Tuesday, February 28, 2012

Tuesday Poem - 4.47AM, Venice


(not exactly Venice, but not any other particular place either) Oil on Canvas  |  2014  |  CB



                             4.47AM, VENICE

                             I have my camera ready but
                             cannot photograph the sound
                             of this marble sky cracking.
                             Ribs of lightning slash
                             the dawn's dull green eyes,
                             craze the lazy glaze of night.

                             The city tosses in her sleep;
                             her dreams dent the deep
                             dark water. Behind the splitting
                             stucco ceilings, ancient bearded
                             thunder. Beneath the smoky wing
                             tips of gulls, bells, basilicas
                             and fleet bare feet usher
                             morning in.

                             CB 2004/12





For more Tuesday Poems, please click on the quill.



This week's editor is Susan Landry with Conceptual Art, a prose poem by Holly Iglesias 




Friday, February 24, 2012

Many Moons


I'm immersed in the kind of thrilling background reading that makes pre-conference preparations a joy. I have two events coming up that will book-end April; the first is in Ibiza and the second in Phoenix, Arizona (with precious days in Boston, Amherst and NYC in between). Such vastly different landscapes, cultures and energies! Before returning home, I'll be spending a week in Portland OR, a day or two in Seattle and then another week in New Mexico with dear friends; we'll slip our shoes off, cross the sacred thresholds of ancient stone pueblos on bare feet, awed in the face of towering mesas and giant telescopes whose clicks and hums sound and resound for many, many miles. We will bow to night skies shot through with stars - 


         ". . . each star has a name and a secret name;
                          the only word we hear from them is their light;
men will never compass in their conceptions the whole of the stars;
                                under a starry sky on a clear night, the hidden power
                            of knowing speaks a language with no name; . . . " 
                                                                                                        The Stars - Vija celmins & Eliot Weinberger


One of the places we intend to visit is The Very Large Array, a radio astronomy observatory anchored in the NM desert. "The antennae are arrayed along the three arms of a Y-shape (each of which measures 21 km/13 miles long. . . " I feel incredibly privileged and yes, over-the moon excited at having the opportunity to do all this.





The working title for my Arizona paper is Small Points of Light. As the title implies, light will be the linking motif. Book- and web-based explorations are taking me to some truly mind-blowing places. What mysteries are contained within and around us. That boundless wonders exist in all corners of the cosmos is no secret, of course, but heavens alive, my friends (heaven is alive, my friends). . . There's no separation between earth and heaven, between 'out there' and 'in here'. 

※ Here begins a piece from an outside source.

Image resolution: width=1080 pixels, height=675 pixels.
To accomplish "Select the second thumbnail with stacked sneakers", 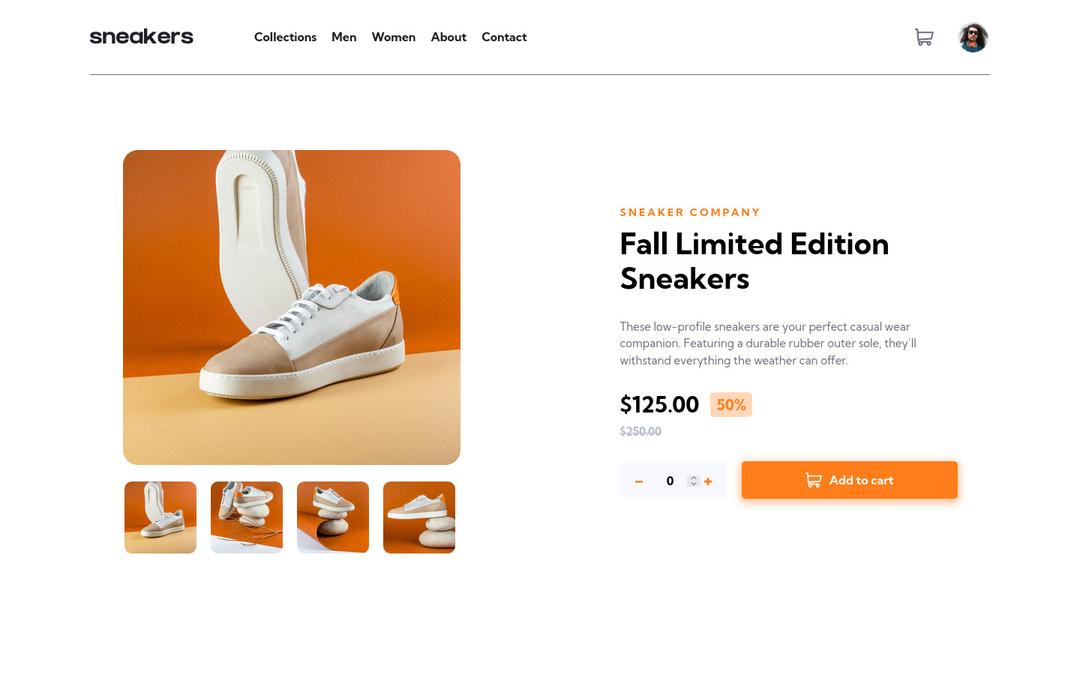I will (246, 517).
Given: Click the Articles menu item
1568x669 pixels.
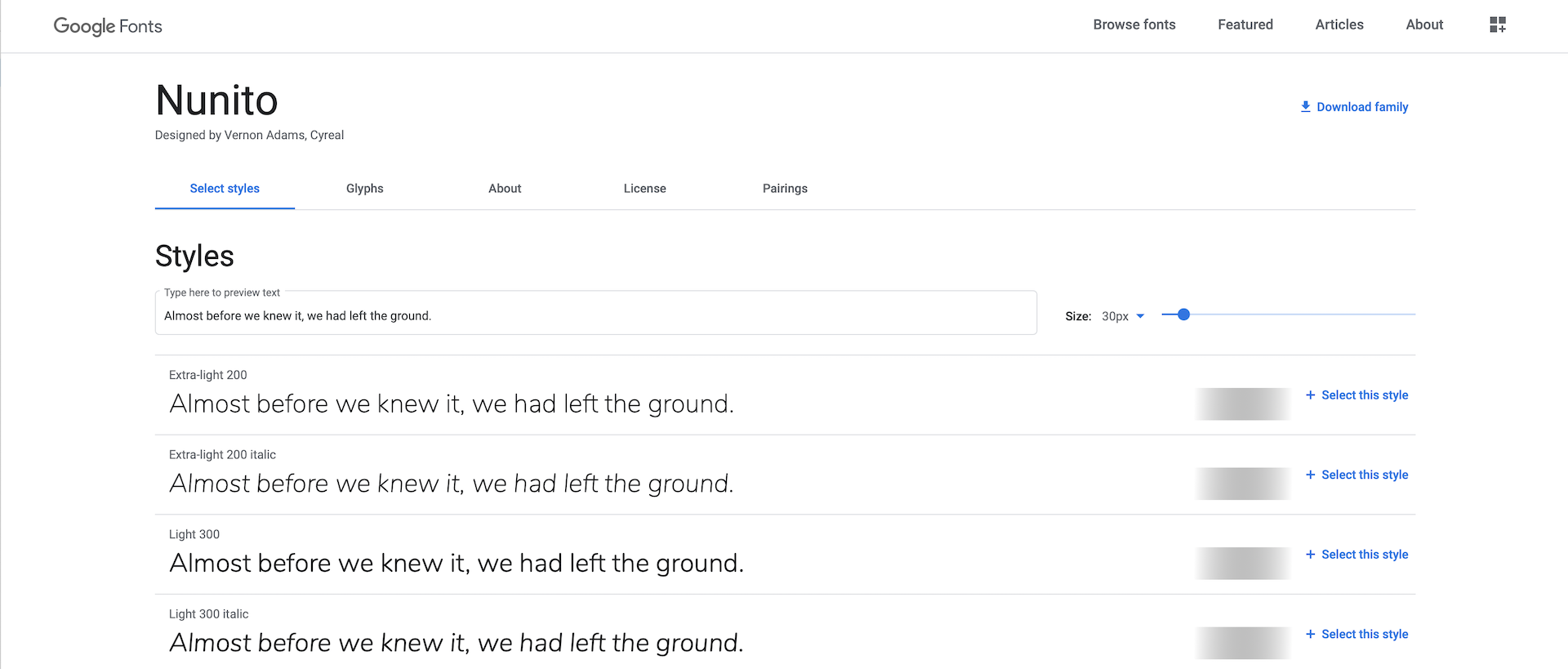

We live in an extraordinarily complex and eloquent universe. Astronomers tell us we can hear the sound of a black hole singing. 'And what it is singing, and perhaps has been singing for more than two billion years, they say, is B flat -- a B flat that's 57 octaves lower than middle C'; the stars emit and elicit music; our own sun has a voice (you can listen in to it here). New material is constantly coming to light; old premises and new assumptions are being stretched, opened up, affirmed, challenged, revisited and reshaped. Something revelatory is at work, a kind-of 'dying-for-renewal's sake'? It's happening at every moment and on all scales, from the cosmic to the microcosmic and back again. (All this buzz makes BBS a very real danger.) 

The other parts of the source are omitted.